Four American Presidents were selected as subjects for the sculpture George Washington, Thomas Jefferson, Abraham Lincoln and Theodore Roosevelt. Washington was selected to represent our nation's founding; Jefferson, our political philosophy; Lincoln, the preservation of our nation, and Roosevelt, the expansion and conservation of our resources.
The heads of the Presidents are carved on a huge granite cliff that rises 500 feet above the floor of the valley. Each face is about 60 feet from chin to forehead as tall as a five story building. A full size statue built to the same scale would be 465 feet high. More than 400,000 tons of solid rock were blasted and chiseled away to form the memorial. Models, built on the scale of one inch to one foot, were lifted to the edge of the cliff to serve as guides for the workmen.

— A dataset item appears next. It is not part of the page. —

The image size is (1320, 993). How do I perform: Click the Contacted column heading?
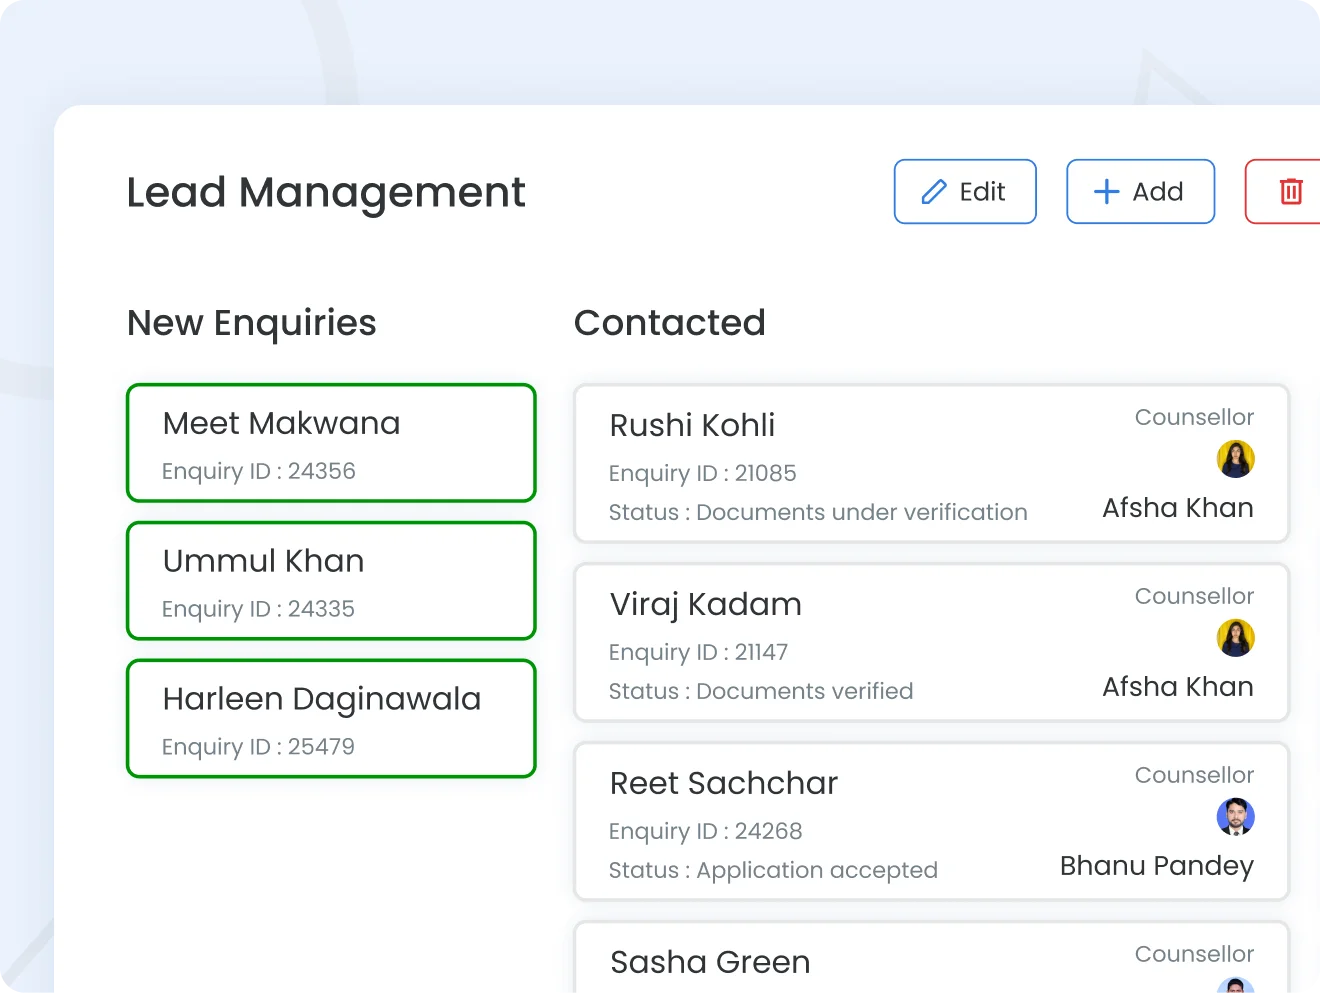[670, 323]
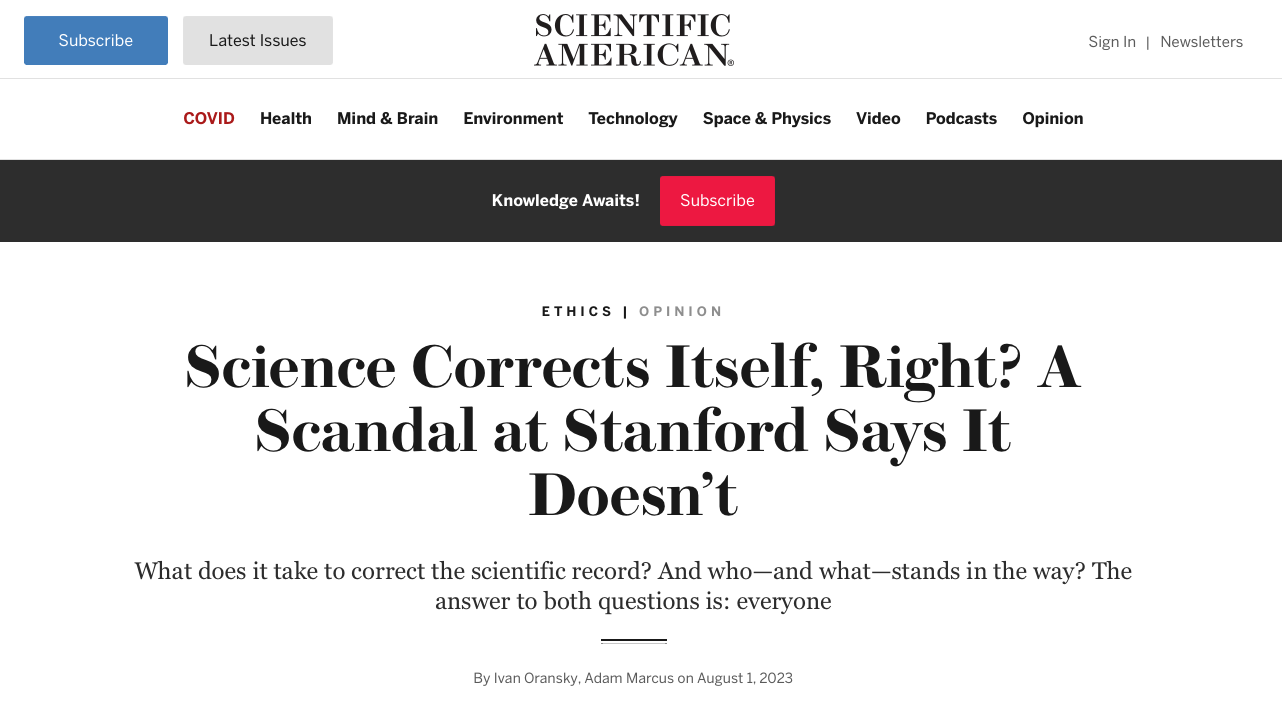Viewport: 1282px width, 705px height.
Task: Click the blue Subscribe button
Action: tap(96, 41)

The head of Washington was completed in 1930, and seven years later the heads of Jefferson and Lincoln were finished. Though not completed, the head of Roosevelt was dedicated in 1939. Work on the project halted in 1941, still leaving it not quite finished. In the 14 years spent on the memorial only six and a half were spent in actual labor due to lack of funds or unfavorable weather. The total cost was just under $1 million.
Gutzon Borglum died in early 1941, leaving his son, Lincoln Borglum, to continue the work. Today, a quarter of a century later, almost 1 million people each year visit Mount Rushmore to marvel at the beauty and greatness of his tribute to the men who helped formulate, shape and strengthen American democracy.